The Pediatric Hospice Working Group Meeting held on February 25, 2025, focused on critical issues surrounding pediatric hospice care in Connecticut, highlighted by a poignant account from a mother who lost her son in 2021. The mother shared her experience of navigating the healthcare system, emphasizing the barriers she faced in accessing hospice services for her son, who had severe disabilities due to a birth injury.

During the meeting, the mother recounted her son’s tragic journey, detailing how he was only able to receive hospice care for three days before his death. She expressed her frustration that no healthcare providers had informed her about the availability of pediatric hospice services, nor had they initiated conversations about end-of-life care options. Despite her son’s complex medical needs, she felt that clinicians were reluctant to discuss hospice care until it was too late.

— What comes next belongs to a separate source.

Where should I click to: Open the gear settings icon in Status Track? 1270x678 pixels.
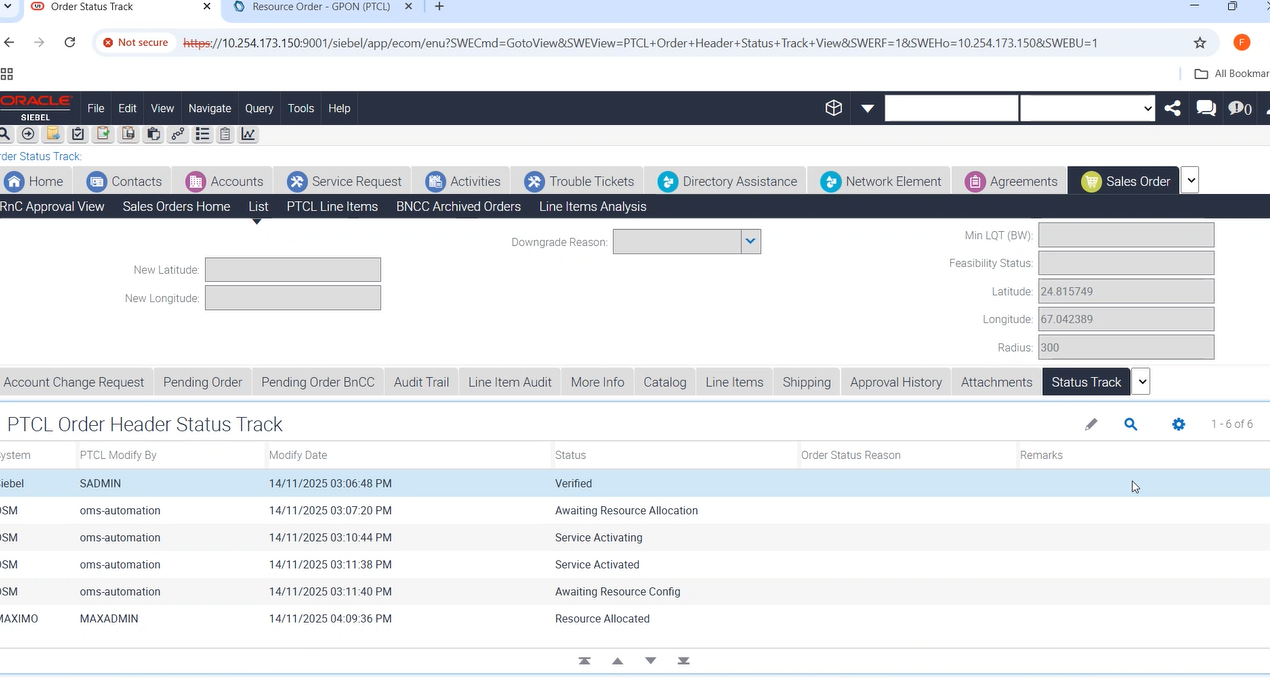pos(1178,424)
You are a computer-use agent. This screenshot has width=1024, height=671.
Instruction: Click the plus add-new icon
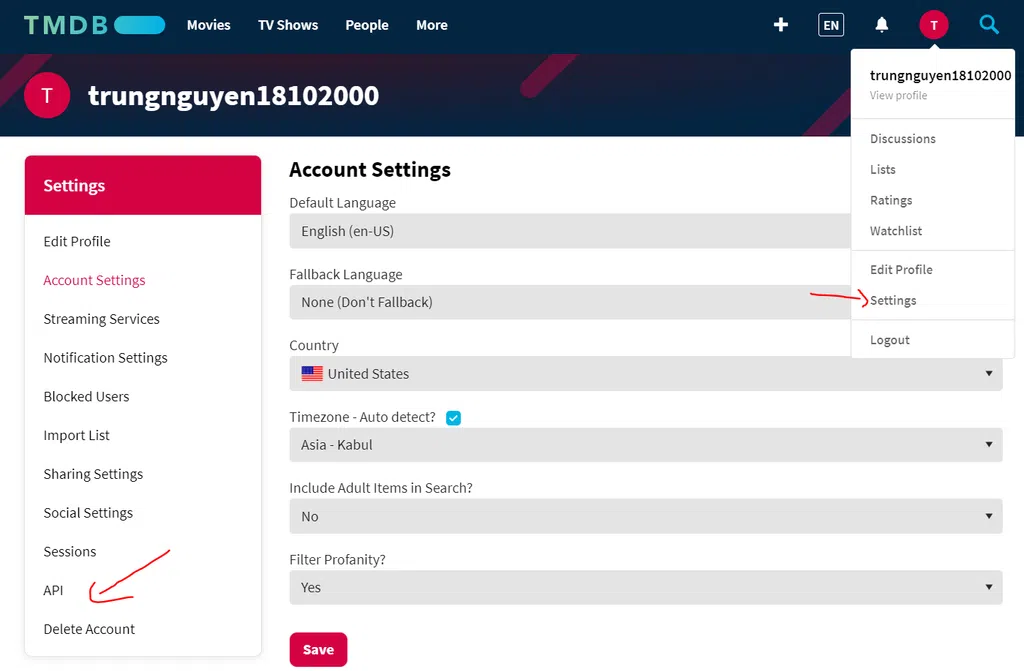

The mother also mentioned that she was misinformed by another hospice provider, which led her to believe that pediatric care was not available. It was only through the intervention of a nun who recognized the services offered by regional hospice that she was able to secure care for her son shortly before his passing.

This testimony underscored the urgent need for better communication and education regarding pediatric hospice options among healthcare providers. The meeting participants acknowledged the importance of raising awareness about available services and ensuring that families are informed about their options well in advance of critical situations.

The discussion highlighted the broader implications for pediatric hospice care in Connecticut, with a call to action for improved training for clinicians and better outreach to families. The working group aims to address these gaps to prevent similar experiences for other families in the future.